[Pixel coordinate grounding data]
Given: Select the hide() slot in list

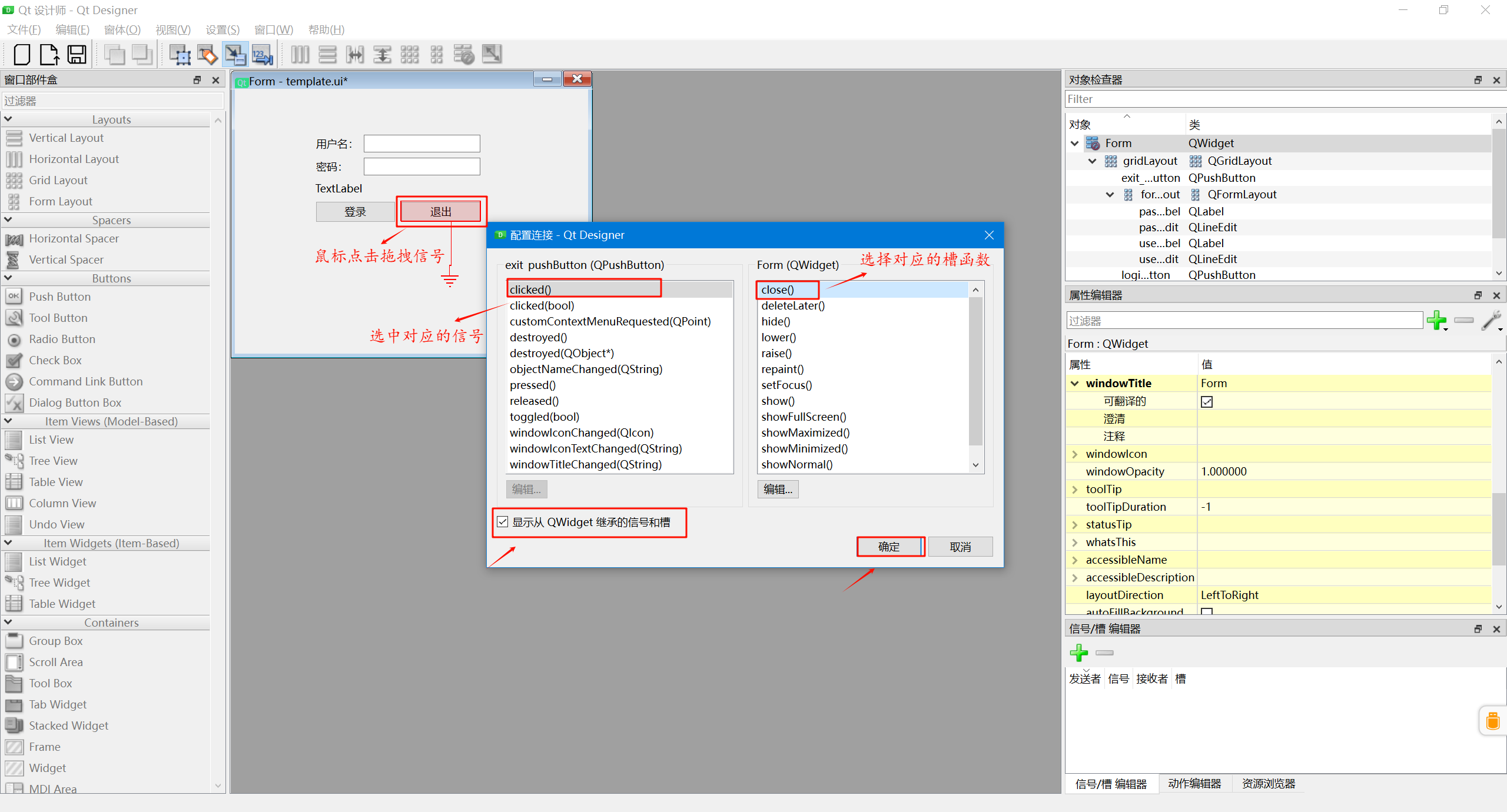Looking at the screenshot, I should tap(776, 321).
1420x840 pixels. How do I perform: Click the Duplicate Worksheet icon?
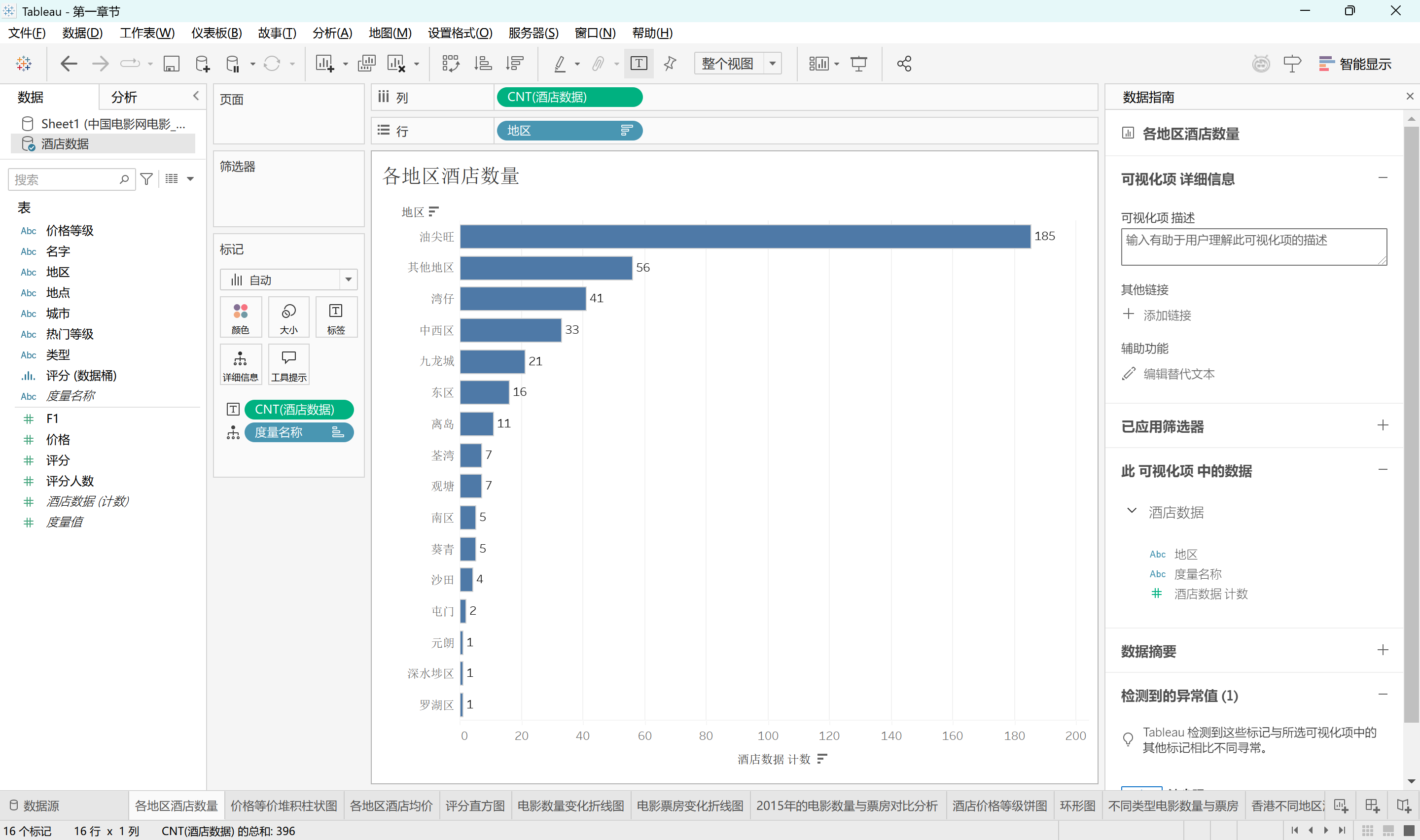(x=366, y=64)
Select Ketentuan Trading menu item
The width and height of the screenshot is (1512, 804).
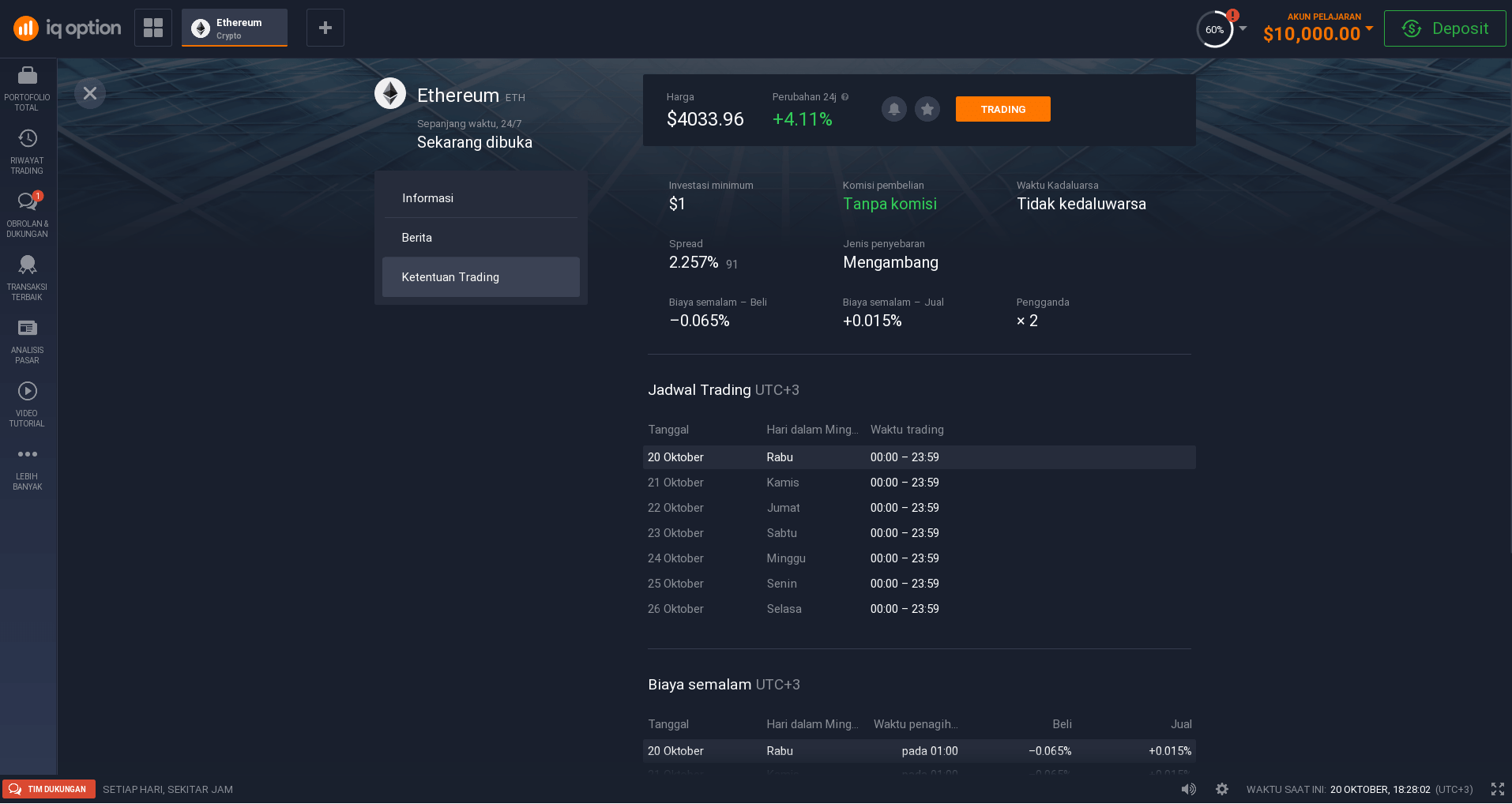450,277
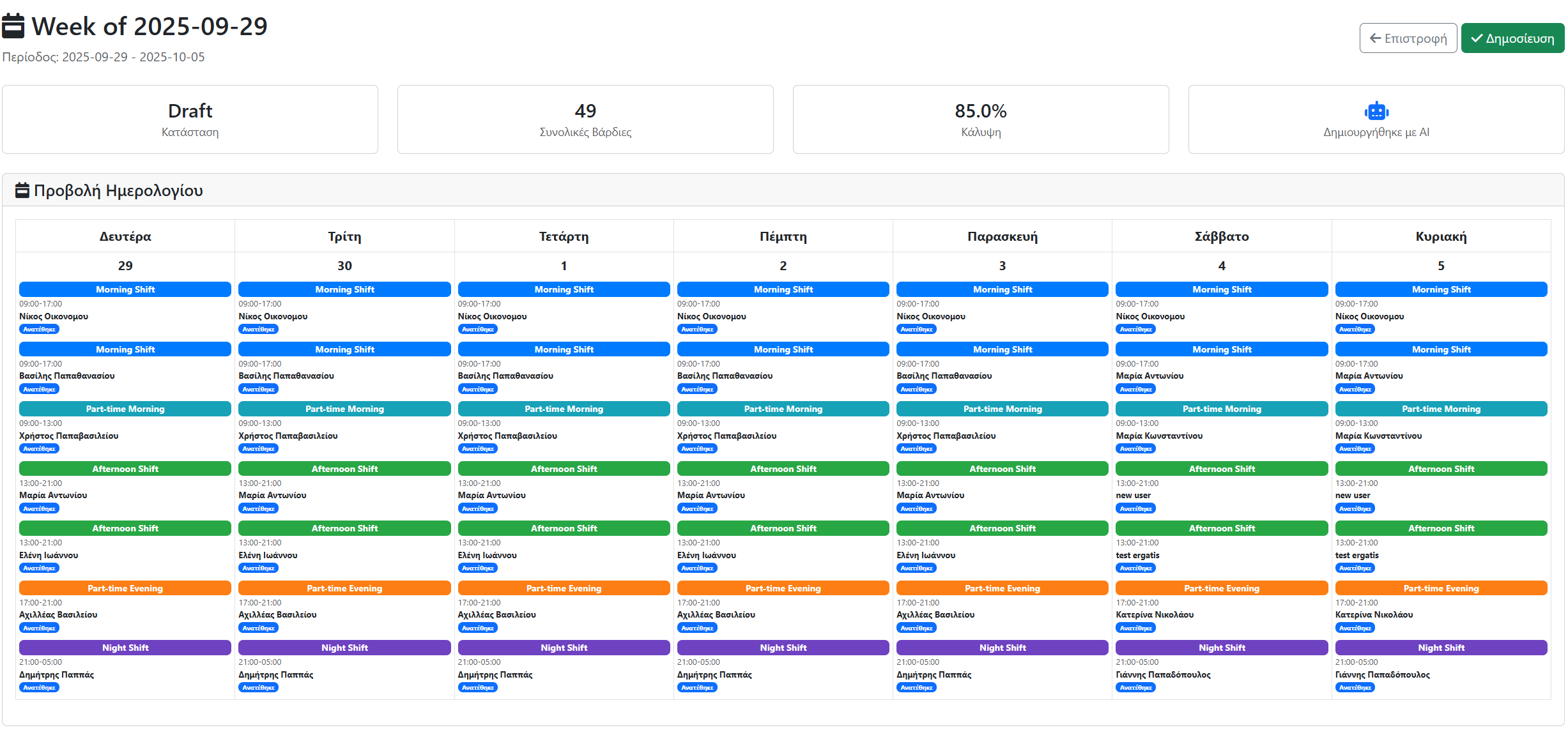Open the Draft status card

[190, 119]
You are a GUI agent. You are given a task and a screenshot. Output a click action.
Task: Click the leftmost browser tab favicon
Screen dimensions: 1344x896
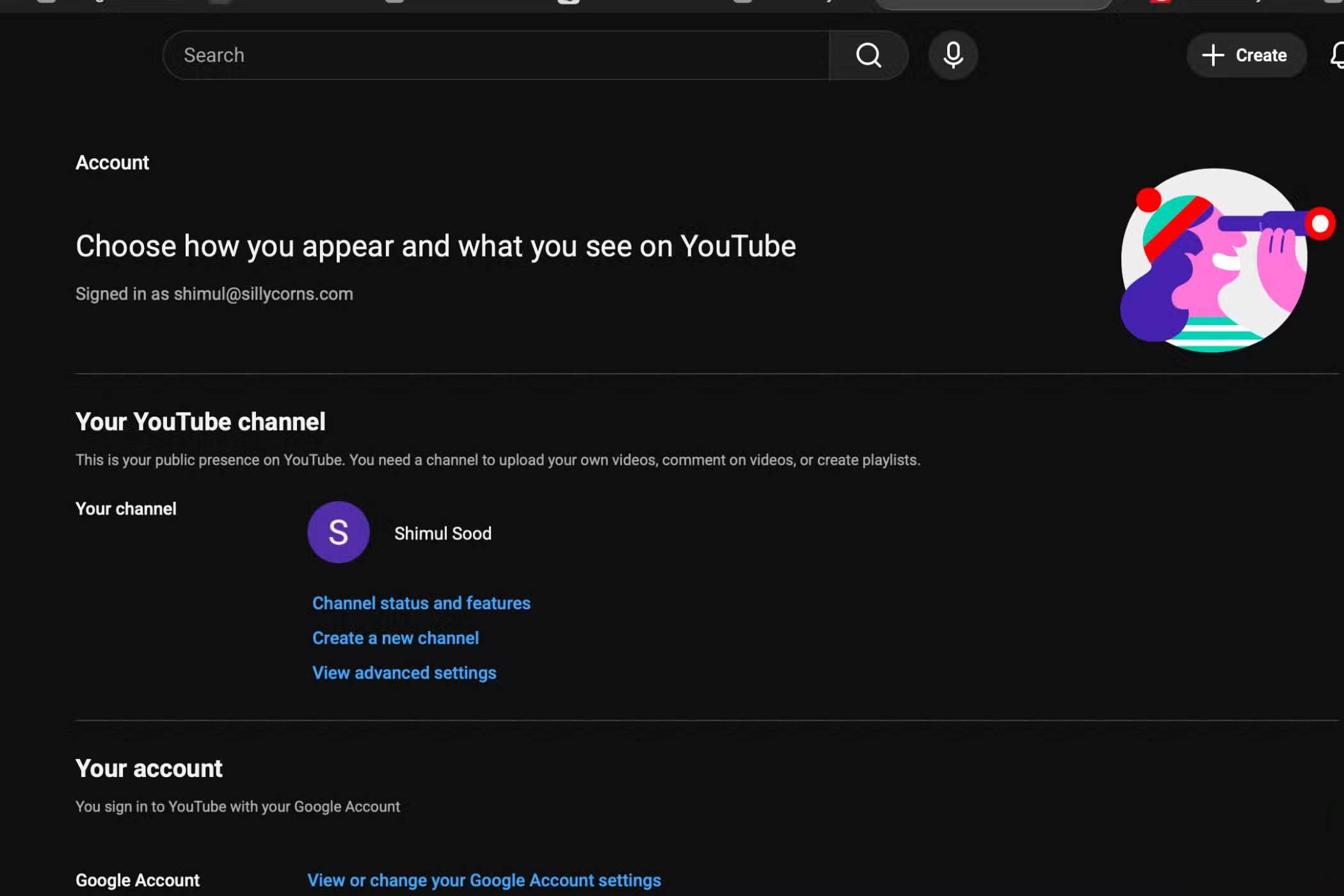(x=45, y=3)
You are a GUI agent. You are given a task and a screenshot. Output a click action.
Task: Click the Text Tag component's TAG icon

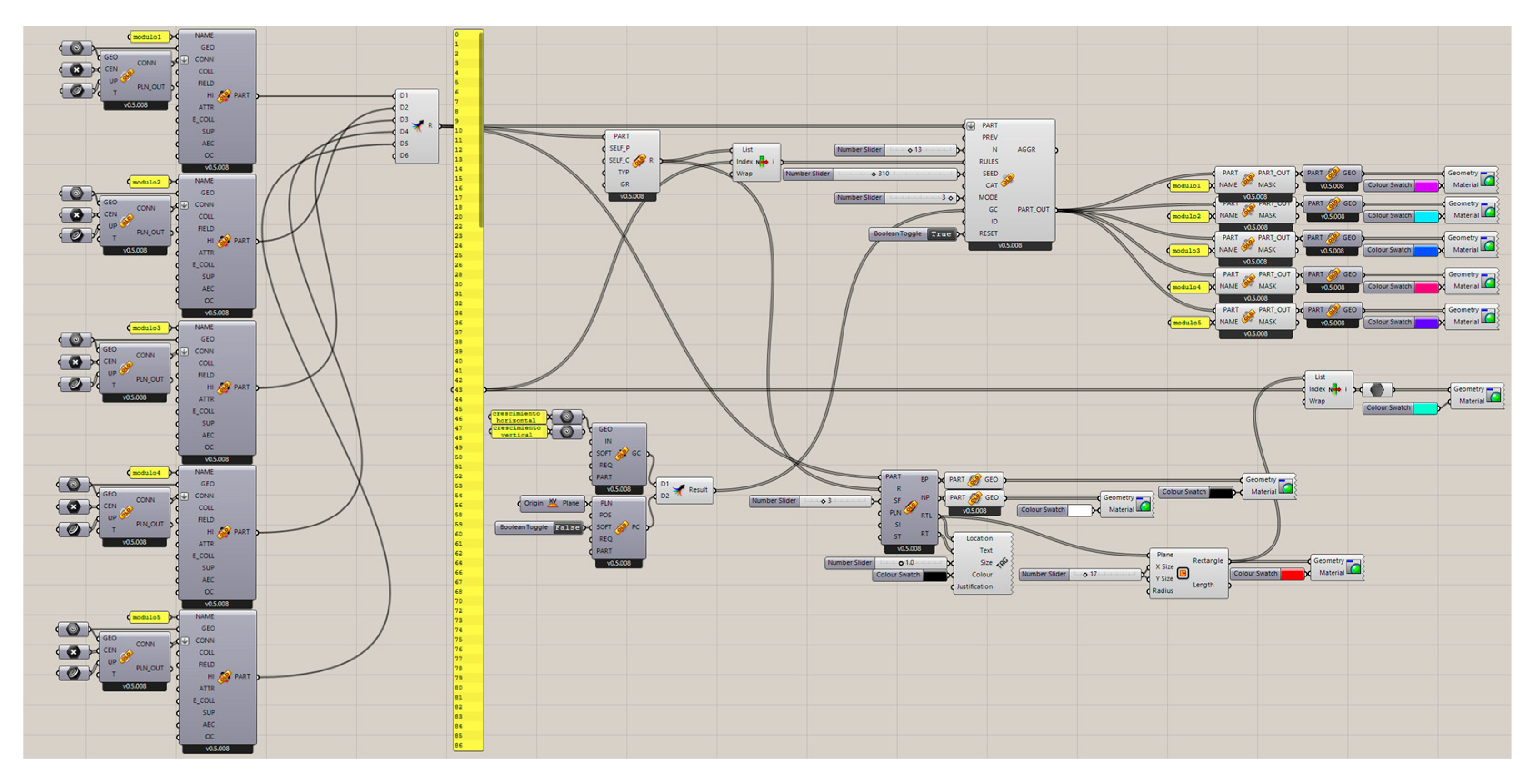click(1002, 563)
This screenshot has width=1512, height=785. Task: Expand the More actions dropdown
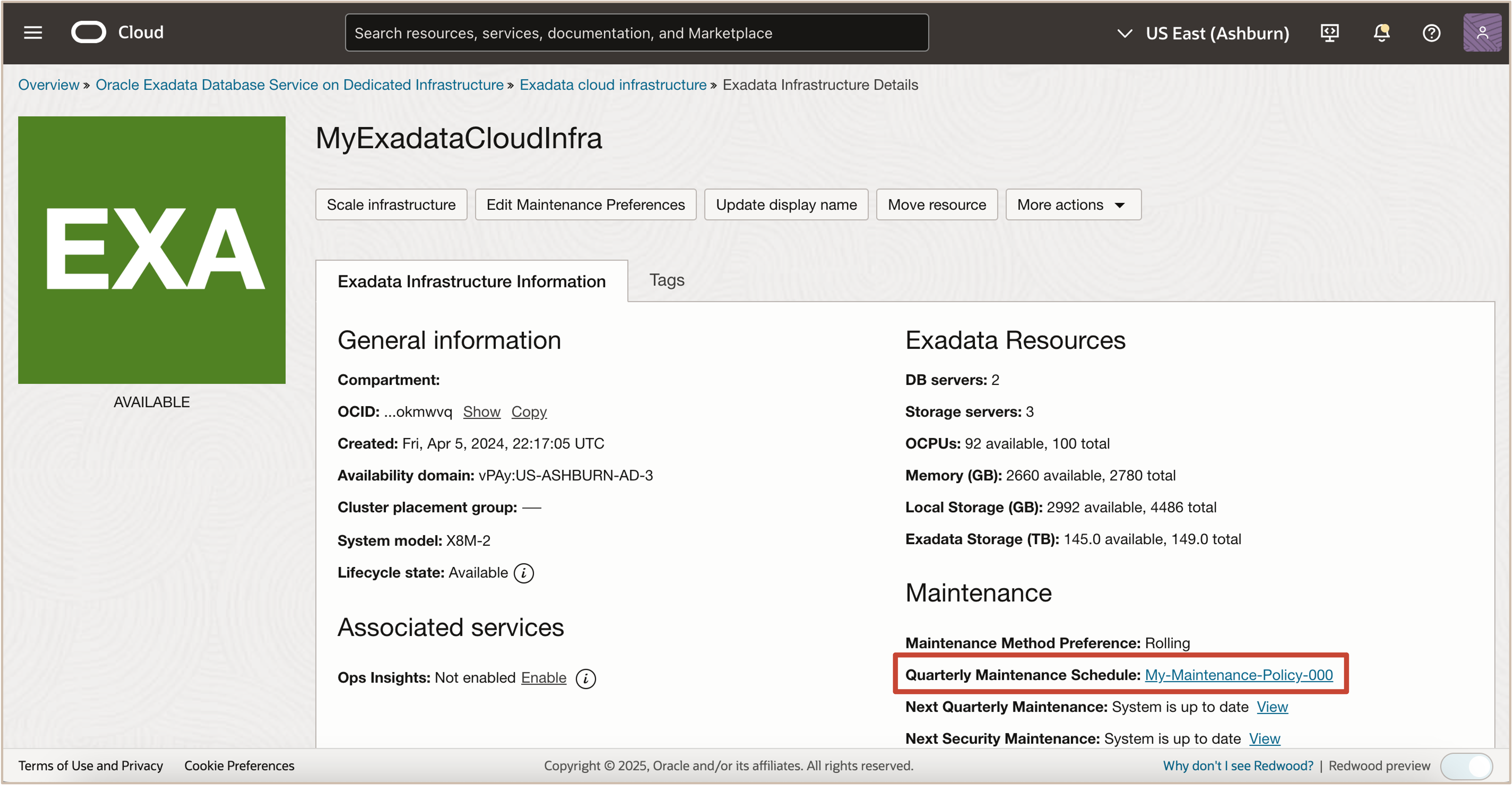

■ **TASK GOAL**
Retype the lines exactly as they appear, beginning with the line that contains "The width and" and ending with the final line of the entries, and omit the pictures.

■ **TASK OUTPUT**
The width and height of the screenshot is (1512, 804).
450,277
Open the Draft status card

[190, 119]
You are a GUI agent. You are given a task and a screenshot. Output a click action.
Task: Click the leftmost browser tab favicon
Screen dimensions: 1344x896
(x=45, y=3)
You are a GUI agent. You are given a task and a screenshot. Output a click action.
Task: Click the Text Tag component's TAG icon

click(1002, 563)
This screenshot has width=1512, height=785. Task: Expand the More actions dropdown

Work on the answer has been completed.